He thought back to all the experiences Selphie had with G-Garden and with Galbadia in general. From her perspective, they'd never been anything other than the enemy, sending soldiers, machines, and missiles after her. He knew there was more to the Garden than just Ultimecia's reign of terror, but there was no way he could change Selphie's mind with mere words.
They passed by other students in the hall—dressed in their uniforms—as well as a handful of G-Soldiers marching around with their swords strapped to their hips. Irvine ignored them all, hoping he wouldn't bump into anyone he knew. His old friends and his old reputation had to be set aside if he was going to have any chance of convincing Selphie of the sincerity of his feelings toward her.

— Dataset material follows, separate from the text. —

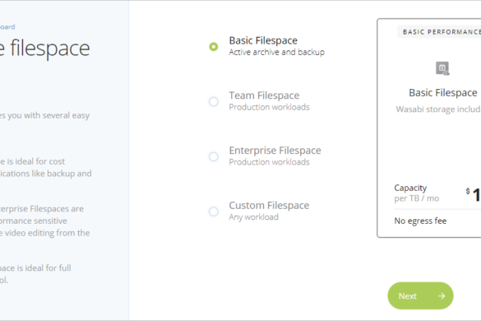Select the Team Filespace radio button
The height and width of the screenshot is (321, 481).
pos(214,102)
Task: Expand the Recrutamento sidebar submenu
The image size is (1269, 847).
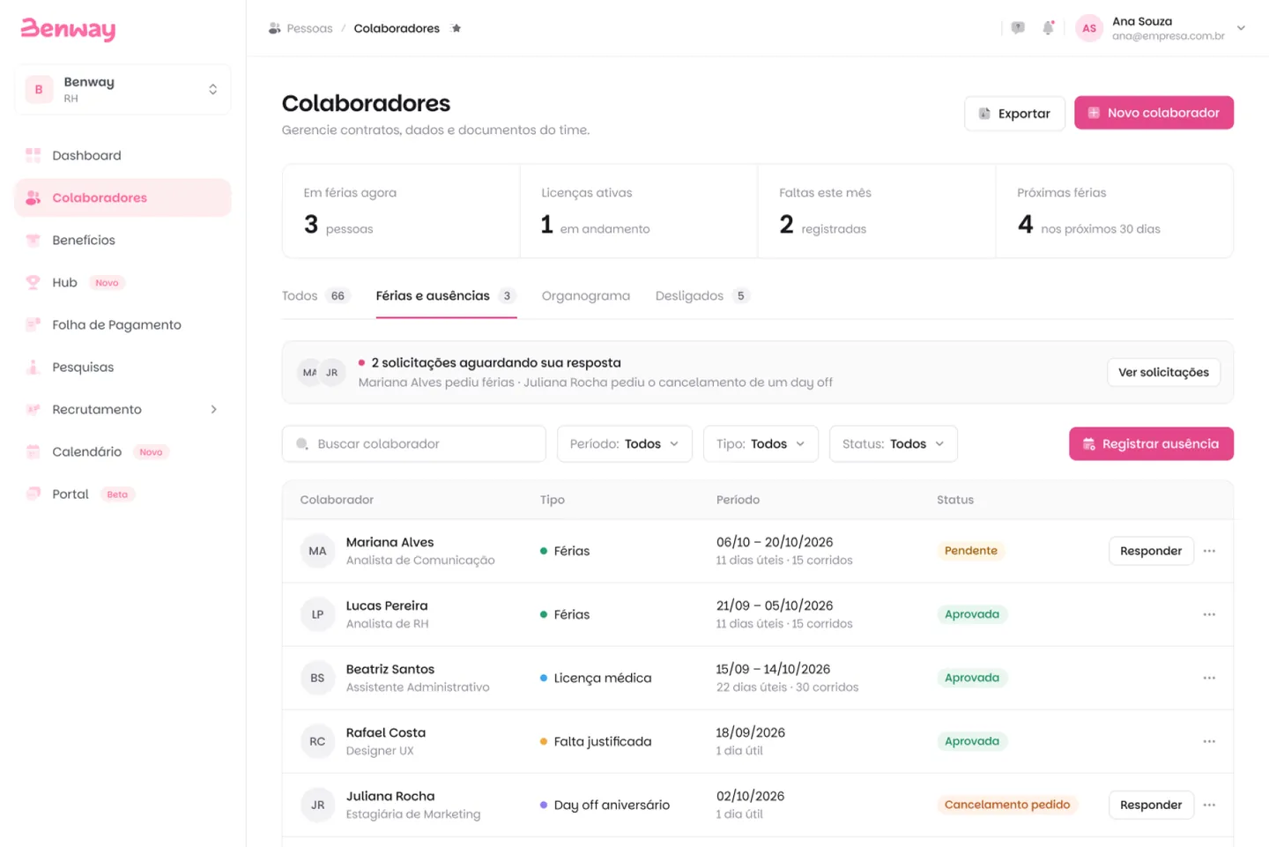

At last they emerged into the G-Garden field house, as the bright sun shone down through a massive skylight, heating the faded red floor. Unlike Balamb's training center, which was a paddock full of monsters, Galbadia's field house was more or less a gymnasium. Clay tennis courts and basketball courts were divided by high chain-link fences. A running track with lanes painted on it began and ended in the field house, encircling the entire Garden. A few students in red exercise uniforms and yellow sweatbands huffed and gasped as they ran laps.
Irvine grabbed Selphie's hand and made his way to the nearest basketball court. He laid his hand on the metal clasp to open the door when a deep, masculine voice bellowed from behind him, making him freeze in place.
"Get in uniform, or get out of my field house!" the voice shouted.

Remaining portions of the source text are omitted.